Anker, as far as I know, uses 20 gauge wire for the power connectors in the cable. We can calculate the power loss using the formula Vdrop = IR, where I = current and R = the resistance of the cable. With USB-C PD charging @ 9V 2A, this gives us a voltage drop of 4.51% over 10ft. If a wire with no voltage drop were to exist and charged your phone in 60 minutes, a 10ft wire would charge your phone in 63 minutes.

The overwhelming majority of cable RMA’s are a result of failures at the connection points, not failures along the length of the cable. Using a cable that is shorter than what is required will cause more wear at the connection points verses having a proper amount of relief in the cable.

“Ringing” is only an issue when it impacts data or signal integrity. Since the Lightning to USB-C cable will only be transferring digitally encoded data and power, this makes ringing a non-factor so long as the cable works at all.

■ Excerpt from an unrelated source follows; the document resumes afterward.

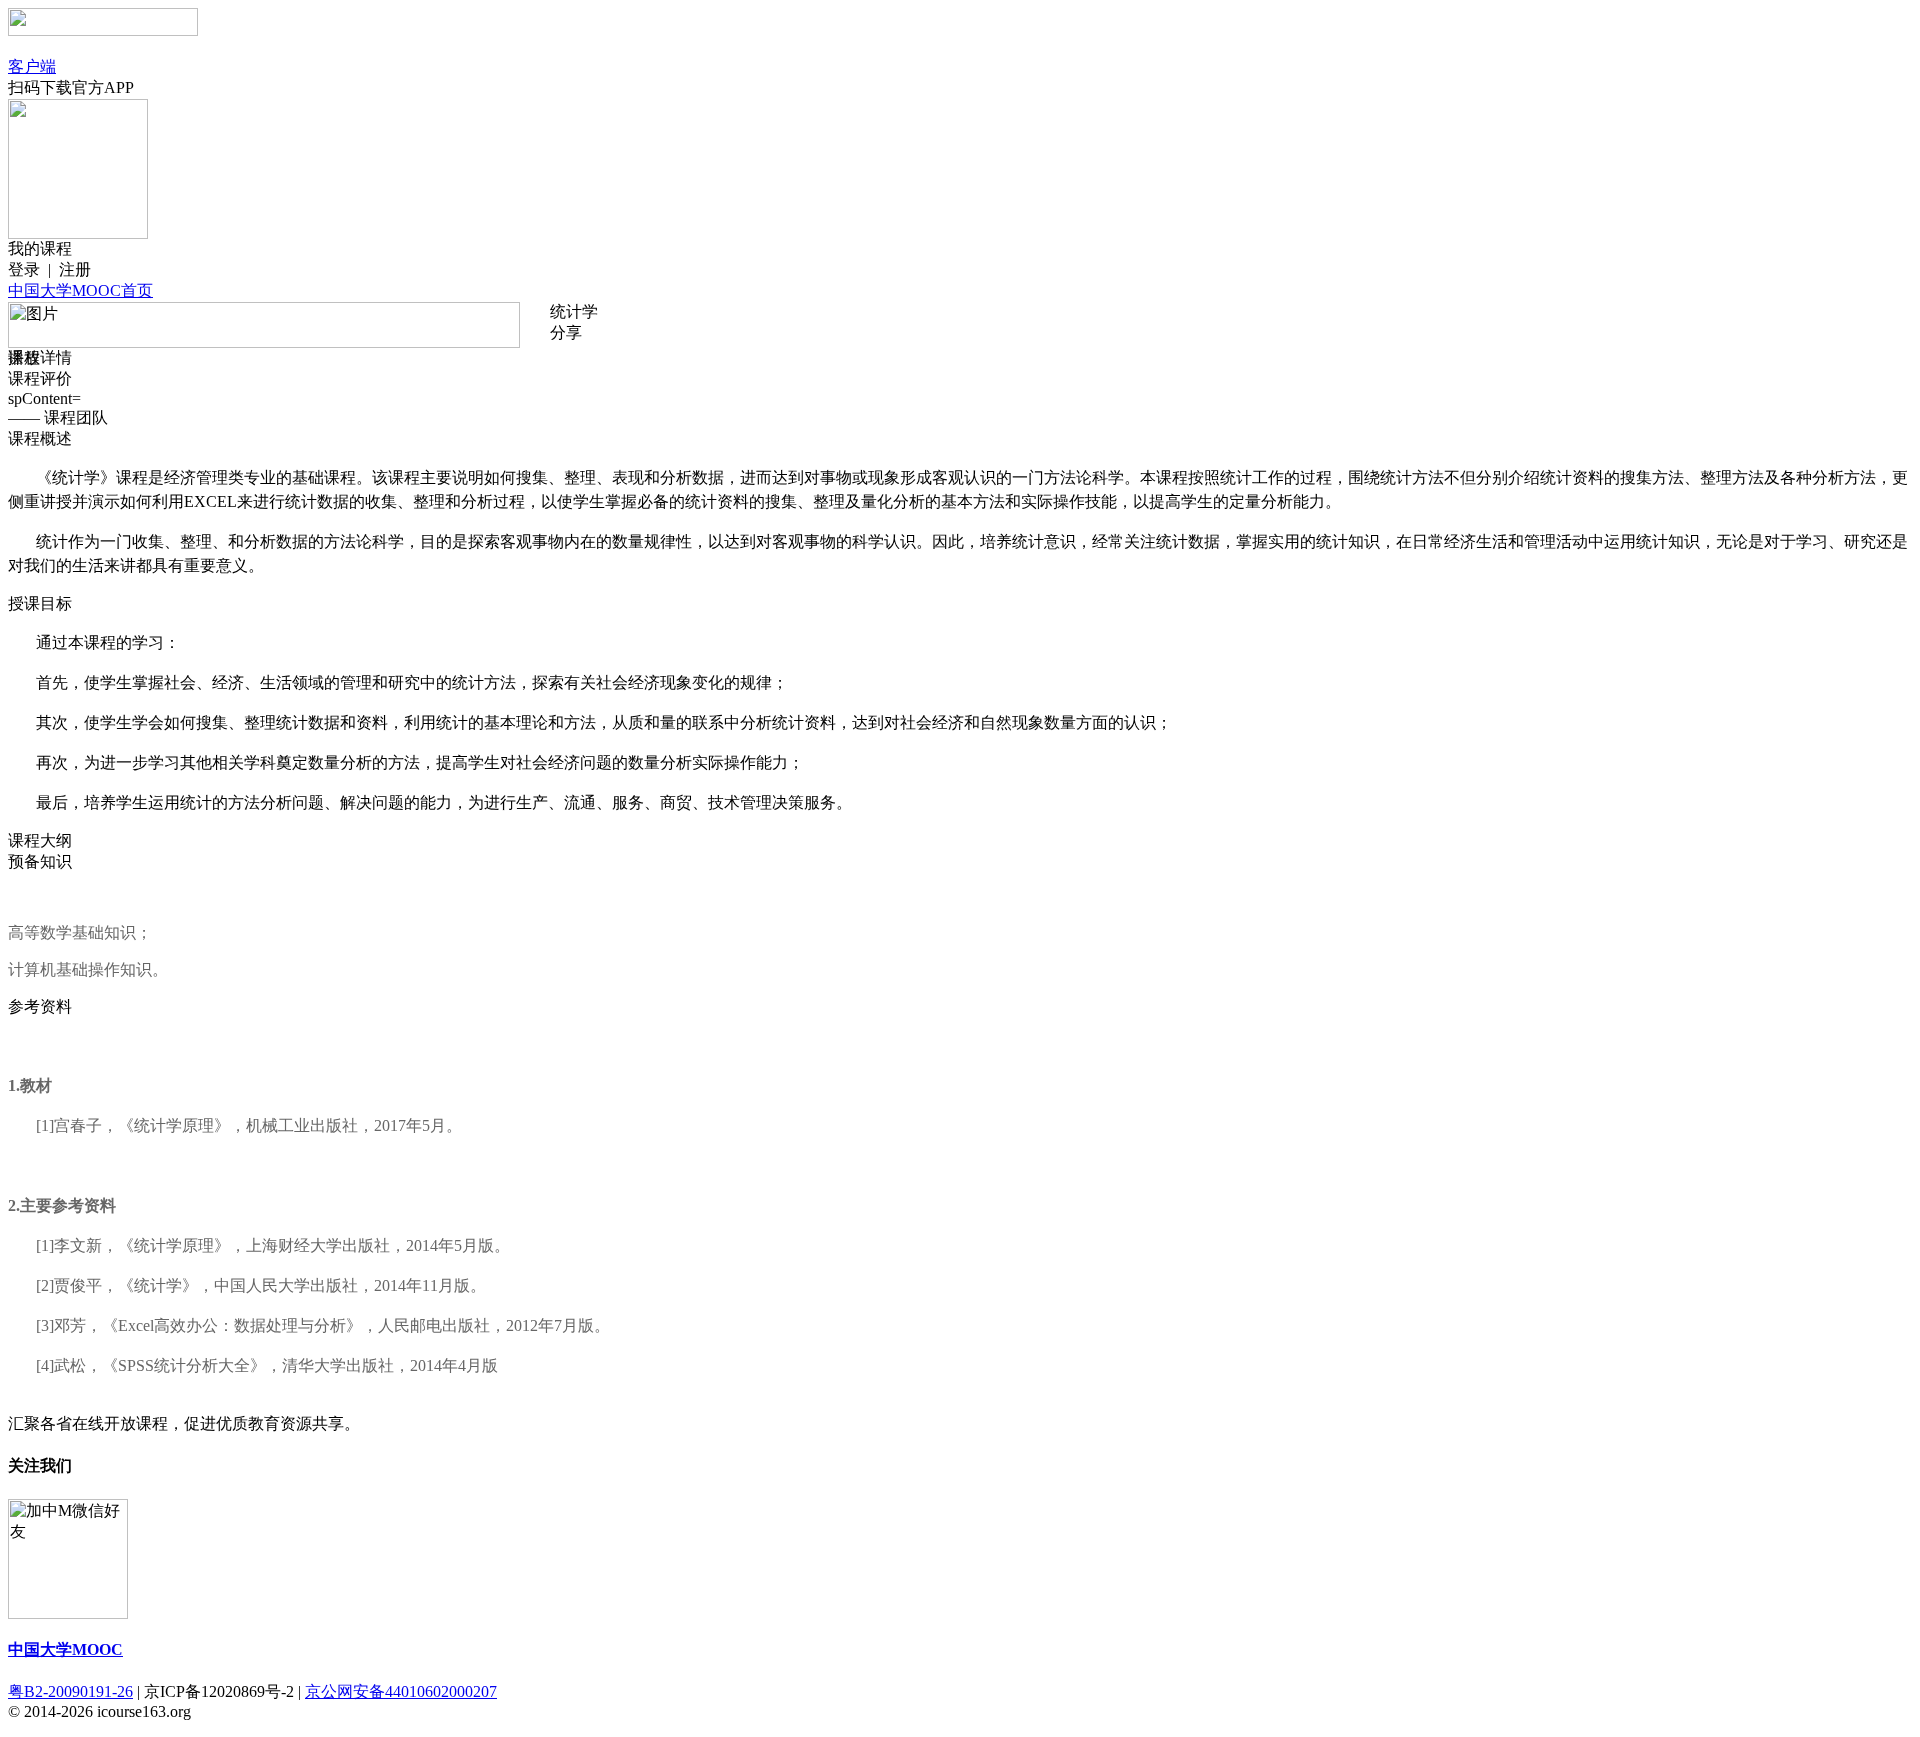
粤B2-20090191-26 (70, 1691)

Cables with longer lengths are more convenient to use and thus often are used more than shorter cables. This would ensue that your cost-per-use is lower in aggregate.

Great points from both perspectives! :+1:

Cool, a fellow geek.

When you put your USB meter on your existing cables, what was the Wattage drop over your existing cables? There was only a small drop on longer than shorter cables?

What I observed was the VoltageBoost common with Anker would only allow the Voltage to drop a little, from 4.9V to about 4.4V but the current would drop a lot to compensate, it did vary by each individual cable but was consistently worse for longer cables. I

VoltageBoost is an intelligent solution from Anker.

f you’re aware of this issue then fine, what I did was use shorter cables when doing the recharging part of a device then longer cables for keeping items charged.

The upside of shorter cables is you can use cheaper ones. My longer thicker cable cost about 8 times the cost of my shorter cable, for the same resulting Watt measured.